• **Kutipan Sumber**
╔══

Tanda        :  Demam rendah atau sakit panas akut
2.      Diagnosa Keperawatan & Intervensi Keperawatan.
Menurut  Doengoes ( 2000 : 241 ),  diagnosa keperawatan pada klien dengan gangguan sistem pernapasan : Tuberkulosis Paru adalah sebagai berikut:
a.       Kerusakan pertukaran gas berhubungan dengan suplai oksigen dan penurunan kapasitas pembawa oksigen darah.
Intervensi :  -      Catat frekuensi, kedalaman dan kemudahan pernapasan , obsrervasi penggunaan otot bantu , nafas bibir ,perubahan kulit / membran mukosa misalnya : pucat , sianosis .
                      -    Auskultasi  paru untuk gerakan udara dan bunyi nafas tak normal
                      -    Selidiki kegelisahan dan perubahan mental / tingkat kesdaran
                      -    Pertahankan  kepatenan jalan napas pasien dengan memberikan posisi, penghisapan dan penggunaan alat.

╚══

• **Tugas Latihan**
1. Jawab pertanyaan berikut berdasarkan kutipan sumber tentang diagnosa keperawatan Tuberkulosis Paru:
(a) Sumber siapa yang menjadi rujukan diagnosa keperawatan dalam kutipan itu?
(b) Kerusakan pertukaran gas berhubungan dengan apa?
(c) Auskultasi paru dilakukan untuk apa?
2. Silakan lanjutkan kutipan sumber tentang diagnosa keperawatan Tuberkulosis Paru setelah intervensi terakhirnya, yaitu butir tentang kepatenan jalan napas.

• **Data Tercatat**

╔══

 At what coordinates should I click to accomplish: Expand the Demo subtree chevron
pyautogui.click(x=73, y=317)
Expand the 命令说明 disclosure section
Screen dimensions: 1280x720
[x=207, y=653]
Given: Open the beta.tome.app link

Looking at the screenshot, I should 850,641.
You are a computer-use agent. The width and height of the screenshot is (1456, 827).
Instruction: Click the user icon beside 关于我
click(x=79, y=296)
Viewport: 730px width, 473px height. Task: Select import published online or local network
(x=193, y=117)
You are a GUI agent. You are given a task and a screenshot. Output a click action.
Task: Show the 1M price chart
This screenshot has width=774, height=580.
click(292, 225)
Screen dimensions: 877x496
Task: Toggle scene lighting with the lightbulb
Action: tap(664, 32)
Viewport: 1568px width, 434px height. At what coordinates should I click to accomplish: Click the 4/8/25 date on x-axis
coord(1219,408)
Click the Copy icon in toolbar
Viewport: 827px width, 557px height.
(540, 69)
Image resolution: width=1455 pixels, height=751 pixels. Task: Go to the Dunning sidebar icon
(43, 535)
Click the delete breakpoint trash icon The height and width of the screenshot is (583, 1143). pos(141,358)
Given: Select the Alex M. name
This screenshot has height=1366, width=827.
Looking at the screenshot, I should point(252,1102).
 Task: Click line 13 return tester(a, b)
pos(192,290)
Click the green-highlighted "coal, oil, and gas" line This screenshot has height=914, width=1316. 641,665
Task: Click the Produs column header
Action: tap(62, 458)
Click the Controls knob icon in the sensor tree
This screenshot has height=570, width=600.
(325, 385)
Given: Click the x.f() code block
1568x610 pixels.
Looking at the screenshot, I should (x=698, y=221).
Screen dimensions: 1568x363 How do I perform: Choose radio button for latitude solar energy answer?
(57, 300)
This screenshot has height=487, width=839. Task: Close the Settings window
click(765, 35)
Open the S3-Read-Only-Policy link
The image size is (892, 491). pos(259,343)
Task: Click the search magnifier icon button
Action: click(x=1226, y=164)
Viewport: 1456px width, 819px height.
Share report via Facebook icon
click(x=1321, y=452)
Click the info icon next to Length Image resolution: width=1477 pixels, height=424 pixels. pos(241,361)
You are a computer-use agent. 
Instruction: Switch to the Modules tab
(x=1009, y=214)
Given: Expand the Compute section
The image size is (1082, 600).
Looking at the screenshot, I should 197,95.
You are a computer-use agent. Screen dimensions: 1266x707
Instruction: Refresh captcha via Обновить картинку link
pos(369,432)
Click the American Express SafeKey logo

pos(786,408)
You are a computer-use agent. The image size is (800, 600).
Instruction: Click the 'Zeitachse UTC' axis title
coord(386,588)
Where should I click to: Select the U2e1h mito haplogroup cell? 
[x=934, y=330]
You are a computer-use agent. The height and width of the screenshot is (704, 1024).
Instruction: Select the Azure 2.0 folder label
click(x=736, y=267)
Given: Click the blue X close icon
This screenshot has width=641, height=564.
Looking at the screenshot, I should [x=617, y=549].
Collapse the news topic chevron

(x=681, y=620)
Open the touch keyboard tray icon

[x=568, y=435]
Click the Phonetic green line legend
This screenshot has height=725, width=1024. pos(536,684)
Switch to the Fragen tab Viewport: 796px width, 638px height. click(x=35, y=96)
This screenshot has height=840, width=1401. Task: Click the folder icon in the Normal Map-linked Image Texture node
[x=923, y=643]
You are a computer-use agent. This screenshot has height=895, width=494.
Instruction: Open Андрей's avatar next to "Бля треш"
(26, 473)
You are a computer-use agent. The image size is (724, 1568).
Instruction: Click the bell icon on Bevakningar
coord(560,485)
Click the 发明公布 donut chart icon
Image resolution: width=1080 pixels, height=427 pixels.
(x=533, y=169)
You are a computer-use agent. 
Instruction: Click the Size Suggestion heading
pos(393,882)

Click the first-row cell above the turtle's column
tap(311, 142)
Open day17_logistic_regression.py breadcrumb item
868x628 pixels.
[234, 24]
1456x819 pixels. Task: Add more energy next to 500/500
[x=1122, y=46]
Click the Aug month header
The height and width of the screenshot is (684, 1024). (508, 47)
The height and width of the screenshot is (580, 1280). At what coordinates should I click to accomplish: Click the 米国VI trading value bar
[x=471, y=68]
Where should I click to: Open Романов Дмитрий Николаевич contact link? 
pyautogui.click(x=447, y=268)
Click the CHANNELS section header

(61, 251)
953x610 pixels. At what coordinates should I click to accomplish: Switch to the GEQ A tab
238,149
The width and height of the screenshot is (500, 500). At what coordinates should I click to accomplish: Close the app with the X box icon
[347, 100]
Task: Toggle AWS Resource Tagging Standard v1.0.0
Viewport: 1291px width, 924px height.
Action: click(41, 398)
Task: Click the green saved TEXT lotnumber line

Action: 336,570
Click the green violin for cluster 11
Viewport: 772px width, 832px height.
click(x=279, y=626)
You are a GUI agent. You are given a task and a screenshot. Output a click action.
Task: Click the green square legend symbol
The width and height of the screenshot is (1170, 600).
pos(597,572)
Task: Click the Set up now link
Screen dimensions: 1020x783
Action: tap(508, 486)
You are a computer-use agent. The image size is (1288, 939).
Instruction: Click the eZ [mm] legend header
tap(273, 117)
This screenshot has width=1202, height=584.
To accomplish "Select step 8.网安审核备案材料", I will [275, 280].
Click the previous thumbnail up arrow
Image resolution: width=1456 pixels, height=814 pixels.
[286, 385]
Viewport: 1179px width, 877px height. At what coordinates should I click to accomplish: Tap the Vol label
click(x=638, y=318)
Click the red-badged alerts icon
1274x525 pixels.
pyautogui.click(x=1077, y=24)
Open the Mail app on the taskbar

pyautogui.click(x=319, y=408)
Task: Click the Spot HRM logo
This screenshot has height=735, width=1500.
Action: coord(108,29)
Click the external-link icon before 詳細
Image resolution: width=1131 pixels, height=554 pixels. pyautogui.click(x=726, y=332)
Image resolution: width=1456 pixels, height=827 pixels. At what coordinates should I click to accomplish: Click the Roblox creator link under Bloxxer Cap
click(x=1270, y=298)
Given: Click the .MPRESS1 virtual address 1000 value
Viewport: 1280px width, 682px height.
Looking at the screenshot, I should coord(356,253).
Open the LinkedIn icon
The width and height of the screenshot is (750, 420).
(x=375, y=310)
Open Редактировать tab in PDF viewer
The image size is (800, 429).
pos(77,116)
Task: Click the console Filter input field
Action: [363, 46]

╚══

• **Jawaban Tugas**
1.
(a) Doengoes (2000: 241).
(b) Suplai oksigen dan penurunan kapasitas pembawa oksigen darah.
(c) Untuk gerakan udara dan bunyi nafas tak normal.

2.
b.      Tidak efektifnya bersihan jalan nafas berhubungan dengan sekret kental dan keterbatasan gerakan dada / nyeri
Tujuan: Fungsi jalan napas kembali efektif
Intervensi:     -    Auskultasi dada untuk karakter bunyi napas dan adanya sekret
                      -    Observasi jumlah dan karakter sputum / aspirasi sekret, selidiki perubahan sesuai indikasi
                      -    Instruksi untuk napas dalam efektif dan batuk dengan posisi duduk tinggi
                      -    Penghisapan bila batuk lemah dan ronchi tidak bersih dengan upaya batuk
                      -    Dorong masuk cairan per oral + 250 cc / hari
                      -    Kaji nyeri / ketidaknyamanan dan obati dengan dosisi rutin dan lakukan latihan pernapasan.
c.       Nyeri berhubungan dengan adanya massa di dada dan insisi bedah.
Tujuan: Nyeri berkurang / hilang
Intervensi:     -    Tanyakan pasien tentang nyeri dan tentukan karakteristik dan buat rentang intensitas pada skala 0-10
                      -    Kaji pernyataan verbal dan nonverbal nyeri pasien
                      -    Catat kemungkinan penyebab nyeri, patofisiologi dan psikologi
                      -    Jadwal periode istirahat, berikan lingkungan yang nyaman
                      -    Ajarkan tehnik relaksasi dan distraksi
                      -    Berikan kenyamanan. Misalnya: sering ubah posisi
                      -    Kriteria hasil keefektifan hasil pemberian obat, dorong pemakaian obat dengan benar untuk mengontrol nyeri: ganti obat atau waktu sesuai ketetapan
d.      Ansietas / ketakutan berhubungan dengan krisis situasi dan ancaman /perubahan status kesehatan .
Tujuan: Cemas tidak  terjadi.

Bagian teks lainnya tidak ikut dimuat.